#### [Exercise goal]
Locate every line in the items below that contains the string "button", and copy each of those lines in full. Case counts.

#### [Data for processing]
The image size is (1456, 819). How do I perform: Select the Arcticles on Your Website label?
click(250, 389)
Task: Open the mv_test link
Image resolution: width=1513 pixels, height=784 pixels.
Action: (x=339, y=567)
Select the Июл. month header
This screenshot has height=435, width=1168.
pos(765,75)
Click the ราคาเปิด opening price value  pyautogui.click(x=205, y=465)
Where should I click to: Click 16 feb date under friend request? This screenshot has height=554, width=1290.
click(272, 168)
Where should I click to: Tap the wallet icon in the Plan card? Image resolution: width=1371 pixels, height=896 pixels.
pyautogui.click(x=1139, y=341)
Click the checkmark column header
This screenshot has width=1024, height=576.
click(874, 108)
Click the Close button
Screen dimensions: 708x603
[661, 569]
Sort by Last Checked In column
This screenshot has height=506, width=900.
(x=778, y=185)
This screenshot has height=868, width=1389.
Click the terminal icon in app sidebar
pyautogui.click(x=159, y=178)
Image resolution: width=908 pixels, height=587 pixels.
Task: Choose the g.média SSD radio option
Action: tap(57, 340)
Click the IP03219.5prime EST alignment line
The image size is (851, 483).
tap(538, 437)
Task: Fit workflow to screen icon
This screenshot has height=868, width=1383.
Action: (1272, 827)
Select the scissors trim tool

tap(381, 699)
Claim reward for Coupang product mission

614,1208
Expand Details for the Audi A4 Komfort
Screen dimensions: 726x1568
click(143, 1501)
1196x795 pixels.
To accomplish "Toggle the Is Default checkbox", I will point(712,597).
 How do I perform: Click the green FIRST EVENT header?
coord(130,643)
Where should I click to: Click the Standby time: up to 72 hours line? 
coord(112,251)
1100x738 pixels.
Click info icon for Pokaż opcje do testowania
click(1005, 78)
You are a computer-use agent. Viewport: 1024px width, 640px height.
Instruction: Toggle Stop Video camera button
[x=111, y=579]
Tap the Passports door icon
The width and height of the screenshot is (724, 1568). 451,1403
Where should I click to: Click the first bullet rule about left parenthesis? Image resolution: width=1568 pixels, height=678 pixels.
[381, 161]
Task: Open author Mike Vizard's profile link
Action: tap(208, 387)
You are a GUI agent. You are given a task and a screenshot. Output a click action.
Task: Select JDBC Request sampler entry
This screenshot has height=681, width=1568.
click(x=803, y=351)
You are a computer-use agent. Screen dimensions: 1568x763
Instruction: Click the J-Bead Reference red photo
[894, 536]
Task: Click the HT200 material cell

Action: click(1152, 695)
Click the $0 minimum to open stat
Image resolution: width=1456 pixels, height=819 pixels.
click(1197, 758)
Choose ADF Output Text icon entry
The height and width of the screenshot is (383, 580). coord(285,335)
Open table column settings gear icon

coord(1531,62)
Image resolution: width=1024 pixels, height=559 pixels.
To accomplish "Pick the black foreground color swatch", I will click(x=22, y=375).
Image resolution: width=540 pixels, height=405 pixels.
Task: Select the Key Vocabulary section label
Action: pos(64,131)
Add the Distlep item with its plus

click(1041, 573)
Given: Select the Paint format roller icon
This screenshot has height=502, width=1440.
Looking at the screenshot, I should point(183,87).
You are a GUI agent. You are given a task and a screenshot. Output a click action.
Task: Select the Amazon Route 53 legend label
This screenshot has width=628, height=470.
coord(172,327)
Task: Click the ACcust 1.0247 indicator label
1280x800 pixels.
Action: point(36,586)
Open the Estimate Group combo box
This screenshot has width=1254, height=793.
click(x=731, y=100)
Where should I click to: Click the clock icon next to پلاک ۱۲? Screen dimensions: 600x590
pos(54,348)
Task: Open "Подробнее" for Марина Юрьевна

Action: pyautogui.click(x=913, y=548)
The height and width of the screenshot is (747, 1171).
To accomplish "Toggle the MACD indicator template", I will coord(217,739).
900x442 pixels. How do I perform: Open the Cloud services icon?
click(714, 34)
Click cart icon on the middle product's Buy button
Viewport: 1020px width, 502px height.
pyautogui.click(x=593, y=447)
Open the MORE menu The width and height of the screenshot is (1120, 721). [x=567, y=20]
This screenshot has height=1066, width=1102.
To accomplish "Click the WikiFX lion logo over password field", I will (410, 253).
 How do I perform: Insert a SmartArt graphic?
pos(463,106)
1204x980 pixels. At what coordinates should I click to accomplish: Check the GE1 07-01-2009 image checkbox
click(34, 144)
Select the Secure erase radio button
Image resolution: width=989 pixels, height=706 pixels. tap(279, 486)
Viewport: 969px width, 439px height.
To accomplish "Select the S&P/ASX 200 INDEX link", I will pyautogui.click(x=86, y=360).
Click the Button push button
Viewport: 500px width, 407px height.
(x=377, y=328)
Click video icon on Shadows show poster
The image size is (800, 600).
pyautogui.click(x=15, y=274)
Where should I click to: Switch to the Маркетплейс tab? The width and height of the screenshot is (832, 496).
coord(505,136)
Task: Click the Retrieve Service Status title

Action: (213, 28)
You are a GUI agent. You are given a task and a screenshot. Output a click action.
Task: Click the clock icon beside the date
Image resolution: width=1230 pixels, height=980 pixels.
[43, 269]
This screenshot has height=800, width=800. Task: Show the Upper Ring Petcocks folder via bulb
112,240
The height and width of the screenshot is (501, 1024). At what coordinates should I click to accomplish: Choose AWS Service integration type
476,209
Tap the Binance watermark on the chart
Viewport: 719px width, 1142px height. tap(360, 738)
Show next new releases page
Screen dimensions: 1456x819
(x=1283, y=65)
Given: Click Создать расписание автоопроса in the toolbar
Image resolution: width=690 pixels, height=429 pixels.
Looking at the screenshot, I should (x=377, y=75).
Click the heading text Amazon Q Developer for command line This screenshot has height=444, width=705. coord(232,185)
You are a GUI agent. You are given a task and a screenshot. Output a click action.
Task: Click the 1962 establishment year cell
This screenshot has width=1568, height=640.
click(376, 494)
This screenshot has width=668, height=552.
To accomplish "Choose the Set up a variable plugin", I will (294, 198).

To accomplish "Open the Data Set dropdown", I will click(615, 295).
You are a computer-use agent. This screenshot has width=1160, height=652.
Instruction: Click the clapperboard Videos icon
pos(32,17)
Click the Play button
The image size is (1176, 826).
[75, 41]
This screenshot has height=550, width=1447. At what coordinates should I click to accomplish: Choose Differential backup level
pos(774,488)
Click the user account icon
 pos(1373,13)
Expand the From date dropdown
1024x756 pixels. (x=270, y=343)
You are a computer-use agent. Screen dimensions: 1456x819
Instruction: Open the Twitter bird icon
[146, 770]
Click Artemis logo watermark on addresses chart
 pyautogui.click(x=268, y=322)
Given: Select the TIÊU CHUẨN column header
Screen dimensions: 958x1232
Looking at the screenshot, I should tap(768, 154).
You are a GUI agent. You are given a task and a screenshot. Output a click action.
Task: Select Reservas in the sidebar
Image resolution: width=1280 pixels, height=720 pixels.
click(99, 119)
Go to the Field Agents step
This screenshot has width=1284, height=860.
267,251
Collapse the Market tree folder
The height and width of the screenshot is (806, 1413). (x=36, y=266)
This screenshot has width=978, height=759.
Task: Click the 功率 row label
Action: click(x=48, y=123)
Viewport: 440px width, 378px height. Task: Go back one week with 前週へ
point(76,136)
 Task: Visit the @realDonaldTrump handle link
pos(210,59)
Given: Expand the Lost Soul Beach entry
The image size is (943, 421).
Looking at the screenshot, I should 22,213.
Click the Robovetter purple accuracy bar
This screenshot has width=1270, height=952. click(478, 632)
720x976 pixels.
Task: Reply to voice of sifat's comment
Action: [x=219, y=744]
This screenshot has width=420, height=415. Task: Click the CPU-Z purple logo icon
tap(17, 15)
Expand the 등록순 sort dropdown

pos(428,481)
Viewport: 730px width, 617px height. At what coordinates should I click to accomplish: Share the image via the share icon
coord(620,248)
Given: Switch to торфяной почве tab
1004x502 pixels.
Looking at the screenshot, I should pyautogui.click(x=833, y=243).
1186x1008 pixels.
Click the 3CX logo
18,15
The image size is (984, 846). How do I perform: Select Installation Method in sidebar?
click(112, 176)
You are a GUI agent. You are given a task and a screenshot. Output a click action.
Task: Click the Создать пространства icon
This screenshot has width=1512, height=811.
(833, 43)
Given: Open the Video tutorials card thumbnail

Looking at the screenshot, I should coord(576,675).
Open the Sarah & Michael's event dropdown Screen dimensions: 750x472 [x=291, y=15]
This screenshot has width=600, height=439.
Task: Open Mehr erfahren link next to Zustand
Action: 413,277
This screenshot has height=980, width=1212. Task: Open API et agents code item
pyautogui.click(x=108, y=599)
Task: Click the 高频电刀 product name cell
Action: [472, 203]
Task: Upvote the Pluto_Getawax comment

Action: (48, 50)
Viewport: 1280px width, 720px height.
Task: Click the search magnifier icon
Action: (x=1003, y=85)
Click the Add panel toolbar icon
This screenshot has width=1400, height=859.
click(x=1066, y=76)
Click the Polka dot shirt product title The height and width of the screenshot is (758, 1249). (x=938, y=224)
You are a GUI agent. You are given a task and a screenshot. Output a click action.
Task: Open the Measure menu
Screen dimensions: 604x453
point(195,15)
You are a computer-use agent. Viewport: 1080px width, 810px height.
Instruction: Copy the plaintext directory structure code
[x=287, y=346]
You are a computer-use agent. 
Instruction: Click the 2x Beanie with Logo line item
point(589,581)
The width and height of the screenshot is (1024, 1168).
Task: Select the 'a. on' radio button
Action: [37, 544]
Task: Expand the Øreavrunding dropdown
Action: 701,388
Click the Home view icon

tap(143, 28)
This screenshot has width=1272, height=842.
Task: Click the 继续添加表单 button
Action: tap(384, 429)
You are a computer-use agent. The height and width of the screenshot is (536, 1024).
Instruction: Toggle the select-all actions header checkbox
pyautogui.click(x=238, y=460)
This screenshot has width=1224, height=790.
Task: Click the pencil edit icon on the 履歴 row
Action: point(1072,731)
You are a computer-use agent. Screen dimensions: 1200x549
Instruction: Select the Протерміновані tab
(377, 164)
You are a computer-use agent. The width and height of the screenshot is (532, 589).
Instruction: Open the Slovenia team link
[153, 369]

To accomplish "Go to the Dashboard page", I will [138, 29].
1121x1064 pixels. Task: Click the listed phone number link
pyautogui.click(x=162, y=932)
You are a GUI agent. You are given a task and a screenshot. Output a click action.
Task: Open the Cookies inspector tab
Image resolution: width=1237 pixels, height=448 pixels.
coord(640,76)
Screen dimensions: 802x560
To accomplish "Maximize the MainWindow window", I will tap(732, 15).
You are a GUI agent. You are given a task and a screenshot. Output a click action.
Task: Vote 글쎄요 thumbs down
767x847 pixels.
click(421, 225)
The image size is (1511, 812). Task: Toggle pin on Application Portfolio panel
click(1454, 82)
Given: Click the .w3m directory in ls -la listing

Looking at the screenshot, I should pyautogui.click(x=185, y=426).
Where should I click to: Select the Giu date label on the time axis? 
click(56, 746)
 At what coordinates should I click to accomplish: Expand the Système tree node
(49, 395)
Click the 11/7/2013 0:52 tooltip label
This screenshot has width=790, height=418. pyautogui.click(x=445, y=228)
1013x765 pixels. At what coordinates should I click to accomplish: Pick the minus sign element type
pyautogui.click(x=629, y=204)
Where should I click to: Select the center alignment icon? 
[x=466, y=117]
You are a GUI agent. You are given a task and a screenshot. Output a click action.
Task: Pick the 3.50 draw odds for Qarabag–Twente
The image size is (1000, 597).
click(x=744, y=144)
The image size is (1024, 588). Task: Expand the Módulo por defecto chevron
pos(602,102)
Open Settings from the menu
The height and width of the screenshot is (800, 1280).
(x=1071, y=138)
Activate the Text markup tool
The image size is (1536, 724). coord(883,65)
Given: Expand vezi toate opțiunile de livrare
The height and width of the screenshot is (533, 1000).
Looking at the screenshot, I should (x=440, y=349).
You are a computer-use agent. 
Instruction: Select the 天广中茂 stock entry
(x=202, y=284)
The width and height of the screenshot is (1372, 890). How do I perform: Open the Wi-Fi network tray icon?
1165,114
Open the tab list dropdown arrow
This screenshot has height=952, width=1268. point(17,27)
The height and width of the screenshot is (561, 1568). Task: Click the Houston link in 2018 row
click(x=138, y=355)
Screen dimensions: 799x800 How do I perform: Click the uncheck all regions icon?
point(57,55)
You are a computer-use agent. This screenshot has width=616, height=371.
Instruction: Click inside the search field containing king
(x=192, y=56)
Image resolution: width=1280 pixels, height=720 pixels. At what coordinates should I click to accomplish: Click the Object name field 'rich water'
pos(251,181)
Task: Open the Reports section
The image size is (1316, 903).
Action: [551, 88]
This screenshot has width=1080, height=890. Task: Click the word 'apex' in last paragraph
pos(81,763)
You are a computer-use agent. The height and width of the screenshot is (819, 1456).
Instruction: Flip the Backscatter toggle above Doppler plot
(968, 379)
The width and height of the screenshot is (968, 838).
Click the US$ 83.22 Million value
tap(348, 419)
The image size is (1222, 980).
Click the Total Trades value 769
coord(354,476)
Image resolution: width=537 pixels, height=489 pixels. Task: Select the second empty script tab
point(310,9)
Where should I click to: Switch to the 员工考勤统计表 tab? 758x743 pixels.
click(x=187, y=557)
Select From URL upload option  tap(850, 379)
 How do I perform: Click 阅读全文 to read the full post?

#### [The answer]
Click the Close button
Instruction: Toggle Stop Video camera button
Click cart icon on the middle product's Buy button
Select the Secure erase radio button
Click the Button push button
Click the Play button
Task: Select the 'a. on' radio button
Task: Click the 继续添加表单 button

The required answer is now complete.